## WHAT IS REQUIRED
Each line from the one containing "The width and height of the screenshot is (1888, 1743)." through the end of the records below must be repeated exactly, and no other line.

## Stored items
══════════════════════════════
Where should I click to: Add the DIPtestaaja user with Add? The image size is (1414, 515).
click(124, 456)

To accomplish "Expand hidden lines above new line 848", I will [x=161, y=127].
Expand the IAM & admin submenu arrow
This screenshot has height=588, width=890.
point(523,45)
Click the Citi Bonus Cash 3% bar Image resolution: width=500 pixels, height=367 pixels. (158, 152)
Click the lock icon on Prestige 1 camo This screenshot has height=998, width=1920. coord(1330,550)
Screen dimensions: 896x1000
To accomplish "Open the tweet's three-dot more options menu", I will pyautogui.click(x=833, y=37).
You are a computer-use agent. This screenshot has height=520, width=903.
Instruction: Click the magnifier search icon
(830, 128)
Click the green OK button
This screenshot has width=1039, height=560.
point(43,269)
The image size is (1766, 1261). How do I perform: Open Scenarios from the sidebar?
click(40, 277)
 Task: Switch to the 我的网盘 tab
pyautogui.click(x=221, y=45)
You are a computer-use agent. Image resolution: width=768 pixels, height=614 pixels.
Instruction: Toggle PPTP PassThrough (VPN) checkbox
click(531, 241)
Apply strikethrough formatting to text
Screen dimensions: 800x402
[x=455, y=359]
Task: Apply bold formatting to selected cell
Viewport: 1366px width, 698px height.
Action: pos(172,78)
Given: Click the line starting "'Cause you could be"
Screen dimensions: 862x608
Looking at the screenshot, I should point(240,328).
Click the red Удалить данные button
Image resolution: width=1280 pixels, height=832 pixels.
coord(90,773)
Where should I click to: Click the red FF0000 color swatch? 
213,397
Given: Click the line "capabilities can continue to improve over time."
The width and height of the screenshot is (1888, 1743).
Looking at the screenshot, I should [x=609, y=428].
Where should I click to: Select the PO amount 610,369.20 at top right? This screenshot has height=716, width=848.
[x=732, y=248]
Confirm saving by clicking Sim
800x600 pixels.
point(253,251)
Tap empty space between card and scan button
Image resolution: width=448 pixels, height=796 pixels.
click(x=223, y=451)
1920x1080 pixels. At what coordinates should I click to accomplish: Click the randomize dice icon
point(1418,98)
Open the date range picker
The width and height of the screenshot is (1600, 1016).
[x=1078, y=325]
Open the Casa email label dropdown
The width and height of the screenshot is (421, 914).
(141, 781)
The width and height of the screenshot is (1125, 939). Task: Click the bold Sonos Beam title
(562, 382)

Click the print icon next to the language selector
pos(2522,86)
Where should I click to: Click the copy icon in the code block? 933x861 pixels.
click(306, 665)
══════════════════════════════
## SOLVED EXERCISE
The width and height of the screenshot is (1888, 1743).
Looking at the screenshot, I should [x=609, y=428].
Where should I click to: Select the PO amount 610,369.20 at top right? This screenshot has height=716, width=848.
[x=732, y=248]
Confirm saving by clicking Sim
800x600 pixels.
point(253,251)
Tap empty space between card and scan button
Image resolution: width=448 pixels, height=796 pixels.
click(x=223, y=451)
1920x1080 pixels. At what coordinates should I click to accomplish: Click the randomize dice icon
point(1418,98)
Open the date range picker
The width and height of the screenshot is (1600, 1016).
[x=1078, y=325]
Open the Casa email label dropdown
The width and height of the screenshot is (421, 914).
(141, 781)
The width and height of the screenshot is (1125, 939). Task: Click the bold Sonos Beam title
(562, 382)

Click the print icon next to the language selector
pos(2522,86)
Where should I click to: Click the copy icon in the code block? 933x861 pixels.
click(306, 665)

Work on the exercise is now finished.